_WORK INSTRUCTIONS_
Report the number of lines in the data where the word "computer" appears, and add no other text.

_AVAILABLE DATA_
★ ★ ★
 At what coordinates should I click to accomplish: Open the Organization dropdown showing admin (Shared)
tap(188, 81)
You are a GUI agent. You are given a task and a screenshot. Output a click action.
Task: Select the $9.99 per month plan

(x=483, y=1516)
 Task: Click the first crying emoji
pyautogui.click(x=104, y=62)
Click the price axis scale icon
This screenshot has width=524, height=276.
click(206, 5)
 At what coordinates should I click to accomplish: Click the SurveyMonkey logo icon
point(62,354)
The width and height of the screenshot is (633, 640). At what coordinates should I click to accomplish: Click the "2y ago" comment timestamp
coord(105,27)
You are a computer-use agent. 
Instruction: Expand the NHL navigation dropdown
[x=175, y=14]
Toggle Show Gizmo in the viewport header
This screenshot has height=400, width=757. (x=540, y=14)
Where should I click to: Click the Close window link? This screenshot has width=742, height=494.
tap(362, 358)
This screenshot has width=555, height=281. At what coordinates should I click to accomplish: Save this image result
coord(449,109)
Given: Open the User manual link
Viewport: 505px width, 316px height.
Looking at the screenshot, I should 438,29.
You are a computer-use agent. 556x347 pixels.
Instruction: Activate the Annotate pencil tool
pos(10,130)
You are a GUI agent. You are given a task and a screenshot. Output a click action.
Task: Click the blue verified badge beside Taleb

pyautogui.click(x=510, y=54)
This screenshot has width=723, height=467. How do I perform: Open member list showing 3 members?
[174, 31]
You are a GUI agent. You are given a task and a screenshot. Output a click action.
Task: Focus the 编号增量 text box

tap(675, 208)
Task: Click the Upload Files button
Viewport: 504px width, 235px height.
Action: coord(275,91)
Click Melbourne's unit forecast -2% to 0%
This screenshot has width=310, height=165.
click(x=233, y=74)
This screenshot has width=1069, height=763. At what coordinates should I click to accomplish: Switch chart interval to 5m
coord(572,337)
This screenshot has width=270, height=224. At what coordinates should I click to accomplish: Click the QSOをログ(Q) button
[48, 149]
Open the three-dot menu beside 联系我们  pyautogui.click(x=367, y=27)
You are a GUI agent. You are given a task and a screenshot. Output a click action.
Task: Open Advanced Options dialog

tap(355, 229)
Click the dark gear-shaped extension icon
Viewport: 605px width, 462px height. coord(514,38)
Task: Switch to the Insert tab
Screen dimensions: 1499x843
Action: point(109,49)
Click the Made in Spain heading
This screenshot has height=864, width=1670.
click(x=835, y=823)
★ ★ ★
_ANSWER SECTION_
2